JOB: Starting with the line that contains "This screenshot has width=1456, height=824." and going on through the line that contains "will click(x=377, y=1502).", write out the data again, substituting "symbol" for every "icon". Leave everything else unchanged.

SUPPLIED DATA:
★ ★ ★ ★

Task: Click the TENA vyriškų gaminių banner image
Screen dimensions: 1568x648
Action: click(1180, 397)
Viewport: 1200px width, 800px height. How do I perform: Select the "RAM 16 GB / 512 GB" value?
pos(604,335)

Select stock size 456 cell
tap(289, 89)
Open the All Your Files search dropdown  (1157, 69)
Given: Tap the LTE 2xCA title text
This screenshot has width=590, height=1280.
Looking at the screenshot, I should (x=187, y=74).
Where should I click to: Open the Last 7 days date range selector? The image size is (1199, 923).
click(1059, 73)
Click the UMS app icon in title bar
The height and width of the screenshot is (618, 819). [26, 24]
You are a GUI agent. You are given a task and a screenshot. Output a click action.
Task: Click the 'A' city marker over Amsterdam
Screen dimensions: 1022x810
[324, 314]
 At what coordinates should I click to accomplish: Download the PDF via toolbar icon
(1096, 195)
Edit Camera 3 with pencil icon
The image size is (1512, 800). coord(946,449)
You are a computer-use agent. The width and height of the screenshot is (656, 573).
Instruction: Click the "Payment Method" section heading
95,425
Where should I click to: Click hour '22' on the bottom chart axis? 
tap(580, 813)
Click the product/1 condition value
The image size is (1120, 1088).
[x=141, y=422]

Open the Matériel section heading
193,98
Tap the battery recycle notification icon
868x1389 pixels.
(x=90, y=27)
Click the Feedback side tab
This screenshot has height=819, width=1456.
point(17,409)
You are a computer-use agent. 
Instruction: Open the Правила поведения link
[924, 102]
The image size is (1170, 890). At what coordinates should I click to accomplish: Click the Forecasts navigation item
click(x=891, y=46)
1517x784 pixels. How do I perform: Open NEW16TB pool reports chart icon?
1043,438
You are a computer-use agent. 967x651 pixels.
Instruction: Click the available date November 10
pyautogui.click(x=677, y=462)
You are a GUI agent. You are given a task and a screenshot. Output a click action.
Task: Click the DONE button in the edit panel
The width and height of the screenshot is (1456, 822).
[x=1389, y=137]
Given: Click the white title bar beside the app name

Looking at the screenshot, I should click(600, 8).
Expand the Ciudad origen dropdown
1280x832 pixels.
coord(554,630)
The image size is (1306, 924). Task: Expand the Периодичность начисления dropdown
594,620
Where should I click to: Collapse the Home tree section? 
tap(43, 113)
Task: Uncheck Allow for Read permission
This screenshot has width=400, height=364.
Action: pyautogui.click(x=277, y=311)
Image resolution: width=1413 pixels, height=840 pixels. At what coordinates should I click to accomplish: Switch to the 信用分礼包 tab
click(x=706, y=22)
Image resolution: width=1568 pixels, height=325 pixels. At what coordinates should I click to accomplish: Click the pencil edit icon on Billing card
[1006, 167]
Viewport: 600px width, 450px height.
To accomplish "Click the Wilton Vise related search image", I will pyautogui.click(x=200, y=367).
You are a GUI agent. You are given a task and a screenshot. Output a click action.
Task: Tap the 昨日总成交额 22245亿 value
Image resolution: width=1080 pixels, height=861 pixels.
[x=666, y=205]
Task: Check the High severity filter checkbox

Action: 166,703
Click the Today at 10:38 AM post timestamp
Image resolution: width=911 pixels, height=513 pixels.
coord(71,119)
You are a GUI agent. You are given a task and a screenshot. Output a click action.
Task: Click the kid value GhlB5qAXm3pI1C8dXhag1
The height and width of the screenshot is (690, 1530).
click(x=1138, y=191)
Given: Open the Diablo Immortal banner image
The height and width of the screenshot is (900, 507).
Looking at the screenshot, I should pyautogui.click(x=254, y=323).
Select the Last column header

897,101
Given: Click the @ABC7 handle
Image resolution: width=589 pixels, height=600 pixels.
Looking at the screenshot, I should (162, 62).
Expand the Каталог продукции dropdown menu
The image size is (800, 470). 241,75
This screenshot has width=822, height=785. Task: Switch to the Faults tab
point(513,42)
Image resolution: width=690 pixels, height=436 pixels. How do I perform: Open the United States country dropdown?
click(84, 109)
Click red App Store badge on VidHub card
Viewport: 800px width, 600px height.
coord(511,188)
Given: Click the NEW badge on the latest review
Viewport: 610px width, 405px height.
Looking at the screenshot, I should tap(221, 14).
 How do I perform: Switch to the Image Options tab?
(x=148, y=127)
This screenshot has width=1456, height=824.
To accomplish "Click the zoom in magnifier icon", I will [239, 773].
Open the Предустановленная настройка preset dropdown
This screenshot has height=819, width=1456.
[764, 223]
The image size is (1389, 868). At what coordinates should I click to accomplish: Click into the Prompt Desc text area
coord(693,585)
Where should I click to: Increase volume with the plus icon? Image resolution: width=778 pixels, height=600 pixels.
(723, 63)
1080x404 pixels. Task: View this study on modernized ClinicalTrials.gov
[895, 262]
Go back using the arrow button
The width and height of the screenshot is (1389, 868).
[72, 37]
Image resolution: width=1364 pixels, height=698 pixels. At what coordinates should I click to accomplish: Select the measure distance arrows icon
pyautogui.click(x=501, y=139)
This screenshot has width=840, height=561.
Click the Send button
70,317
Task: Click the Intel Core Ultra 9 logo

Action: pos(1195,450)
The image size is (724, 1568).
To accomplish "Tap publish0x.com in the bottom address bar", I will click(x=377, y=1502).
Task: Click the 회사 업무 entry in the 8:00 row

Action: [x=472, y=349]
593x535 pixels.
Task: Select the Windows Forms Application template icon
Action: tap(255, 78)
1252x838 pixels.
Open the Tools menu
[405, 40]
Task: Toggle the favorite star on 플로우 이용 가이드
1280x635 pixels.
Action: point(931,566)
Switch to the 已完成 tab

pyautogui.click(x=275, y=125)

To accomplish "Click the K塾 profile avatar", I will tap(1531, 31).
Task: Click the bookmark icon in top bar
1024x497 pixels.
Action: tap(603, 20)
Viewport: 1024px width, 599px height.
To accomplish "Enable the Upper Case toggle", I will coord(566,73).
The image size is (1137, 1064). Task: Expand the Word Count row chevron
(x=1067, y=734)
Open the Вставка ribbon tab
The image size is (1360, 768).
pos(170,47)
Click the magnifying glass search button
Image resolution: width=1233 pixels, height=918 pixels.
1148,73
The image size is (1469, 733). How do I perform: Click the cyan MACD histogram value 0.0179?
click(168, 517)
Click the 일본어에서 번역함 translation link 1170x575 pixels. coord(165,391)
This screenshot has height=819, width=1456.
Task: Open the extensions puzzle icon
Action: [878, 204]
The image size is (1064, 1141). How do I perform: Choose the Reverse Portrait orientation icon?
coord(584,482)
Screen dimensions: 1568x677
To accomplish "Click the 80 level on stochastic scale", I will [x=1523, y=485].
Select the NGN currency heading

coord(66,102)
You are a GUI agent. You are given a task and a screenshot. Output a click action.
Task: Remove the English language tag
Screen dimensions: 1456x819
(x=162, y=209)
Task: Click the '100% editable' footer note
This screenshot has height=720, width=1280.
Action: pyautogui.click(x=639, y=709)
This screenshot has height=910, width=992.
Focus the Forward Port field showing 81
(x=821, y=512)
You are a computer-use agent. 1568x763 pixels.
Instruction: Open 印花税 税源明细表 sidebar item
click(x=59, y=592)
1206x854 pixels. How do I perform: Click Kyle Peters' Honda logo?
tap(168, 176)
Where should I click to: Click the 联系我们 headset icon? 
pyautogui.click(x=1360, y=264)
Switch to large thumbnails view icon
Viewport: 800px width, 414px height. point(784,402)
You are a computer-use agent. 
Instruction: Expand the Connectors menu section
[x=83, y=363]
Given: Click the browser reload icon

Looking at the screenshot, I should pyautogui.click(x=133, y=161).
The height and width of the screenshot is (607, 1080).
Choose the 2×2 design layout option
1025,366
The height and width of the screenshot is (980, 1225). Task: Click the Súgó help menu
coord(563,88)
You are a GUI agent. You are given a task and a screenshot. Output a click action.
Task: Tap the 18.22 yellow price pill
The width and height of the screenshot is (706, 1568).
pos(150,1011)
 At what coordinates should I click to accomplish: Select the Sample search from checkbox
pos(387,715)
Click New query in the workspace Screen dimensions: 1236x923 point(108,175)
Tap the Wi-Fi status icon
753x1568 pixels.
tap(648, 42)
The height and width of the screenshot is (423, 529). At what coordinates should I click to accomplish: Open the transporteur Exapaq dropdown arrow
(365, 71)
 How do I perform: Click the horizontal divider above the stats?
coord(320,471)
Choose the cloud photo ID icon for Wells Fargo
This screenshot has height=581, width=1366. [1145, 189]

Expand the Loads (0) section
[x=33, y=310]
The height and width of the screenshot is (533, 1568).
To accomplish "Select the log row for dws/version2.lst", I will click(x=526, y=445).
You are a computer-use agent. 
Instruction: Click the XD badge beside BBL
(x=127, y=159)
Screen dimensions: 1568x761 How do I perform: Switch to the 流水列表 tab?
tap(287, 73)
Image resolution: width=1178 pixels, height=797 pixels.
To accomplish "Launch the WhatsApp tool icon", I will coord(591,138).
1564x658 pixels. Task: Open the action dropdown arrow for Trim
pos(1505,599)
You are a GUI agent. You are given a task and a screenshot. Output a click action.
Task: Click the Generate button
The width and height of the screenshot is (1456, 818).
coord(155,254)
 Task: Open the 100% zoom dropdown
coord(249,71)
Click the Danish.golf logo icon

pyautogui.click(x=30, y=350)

★ ★ ★ ★

EXERCISE RESPONSE:
This screenshot has width=1456, height=824.
To accomplish "Click the zoom in magnifier symbol", I will [239, 773].
Open the Предустановленная настройка preset dropdown
This screenshot has height=819, width=1456.
[764, 223]
The image size is (1389, 868). At what coordinates should I click to accomplish: Click into the Prompt Desc text area
coord(693,585)
Where should I click to: Increase volume with the plus symbol? Image resolution: width=778 pixels, height=600 pixels.
(723, 63)
1080x404 pixels. Task: View this study on modernized ClinicalTrials.gov
[895, 262]
Go back using the arrow button
The width and height of the screenshot is (1389, 868).
[72, 37]
Image resolution: width=1364 pixels, height=698 pixels. At what coordinates should I click to accomplish: Select the measure distance arrows symbol
pyautogui.click(x=501, y=139)
This screenshot has width=840, height=561.
Click the Send button
70,317
Task: Click the Intel Core Ultra 9 logo

Action: pos(1195,450)
The image size is (724, 1568).
To accomplish "Tap publish0x.com in the bottom address bar", I will click(x=377, y=1502).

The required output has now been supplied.